An Unexceptional Day Out

For the second year running, I was looking forward to the Festival of the Unexceptional, a celebration of long-forgotten cars.

First staged by Hagerty in 2014, the festival has earned its place in the automotive calendar as an attainable concours event offering a mix of rare cars and a prestigious location in an informal and friendly atmosphere.

Showcasing ‘ordinary’ classic cars of the late 1960s, 70s, 80s and 90s, the Festival of the Unexceptional remains the only concours to champion everyday cars we all know and love.

This year I decided it would be a great opportunity to travel in style, in the 1991 Mercedes-Benz 230E I had just bought, sight unseen, from a friend. Perhaps not an unexceptional car, but one that would look good in the car park.

I don’t have much success buying cars that I have not seen, and I blame eBay and beer for past forgettable purchases. An R107 Mercedes SL should have been ok, but the vendor had re-covered the seats in a kind of dralon fabric. It didn’t drive very well either and was soon sold on.

Then there’s the E30 BMW 325i that was being sold by a distinctly dodgy dude in London. When I went to collect it, I felt it would not make the 250-mile trip home so left it at a friend’s house and had it collected by trailer. It went back on to eBay more or less straight away.

Back to the E-Class then. With time always in short supply, the car was left for me by its emigrating seller with a friend and so the first time I saw it was on the eve of the festival.

To my shame it had been sitting there for a number of weeks and therefore wouldn’t start. My boost pack didn’t help, but hastily bought jump leads from Halfords soon saw some signs of life.

A quick spin around the block confirmed it drove as I expected a ‘90s Merc to drive – i.e., not fast. The oil level was checked, the coolant looked fine and after a quick wash it was ready for the 60 miles spin up the A1 in the morning.

The gentle cruise north was uneventful, but the fun started when I joined a very long and slow-moving queue trying to enter the grounds of Grimsthorpe Castle. I watched the needle on the coolant temperature gauge begin to climb and the old trick of turning the heater on to its hottest setting made no difference.

Before long there was the inevitable cloud of steam, so a quick turn into a handy car park was made. Lifting the bonnet, there was coolant spraying everywhere. Disaster!

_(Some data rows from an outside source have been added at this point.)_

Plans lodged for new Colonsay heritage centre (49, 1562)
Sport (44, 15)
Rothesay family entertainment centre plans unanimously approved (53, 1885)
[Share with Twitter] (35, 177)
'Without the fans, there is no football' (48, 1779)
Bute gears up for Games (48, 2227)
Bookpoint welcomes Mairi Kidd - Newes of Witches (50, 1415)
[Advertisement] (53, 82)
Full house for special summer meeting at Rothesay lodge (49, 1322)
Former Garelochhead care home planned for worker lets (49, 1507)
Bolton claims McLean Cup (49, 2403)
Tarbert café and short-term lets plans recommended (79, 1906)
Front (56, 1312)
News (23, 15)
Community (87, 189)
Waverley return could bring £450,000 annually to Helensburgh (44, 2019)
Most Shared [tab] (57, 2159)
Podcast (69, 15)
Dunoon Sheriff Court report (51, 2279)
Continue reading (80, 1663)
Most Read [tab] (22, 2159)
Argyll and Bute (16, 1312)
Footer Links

My dear friend, who had been following me, once he had recovered from laughing hysterically, graciously offered me a lift into the event. The errant Merc would have to wait until later.

Later, having managed to source a large canister of coolant from one of the show organisers, I topped up the now empty reservoir and pointed the 230E northwards once more.

Another 150 miles awaited, and Waze seemed to suggest no holdups on the A1. I plotted a convoluted route which would avoid any potential town centre delays, even though this added another 50 miles to my journey.

Arriving home was a relief and the next day I had the chance to inspect my new purchase properly. In the boot was a new thermostat, so I guess that was the cause of all my drama.

Next year, I shall travel to the festival in whatever shiny new press car adorns my driveway.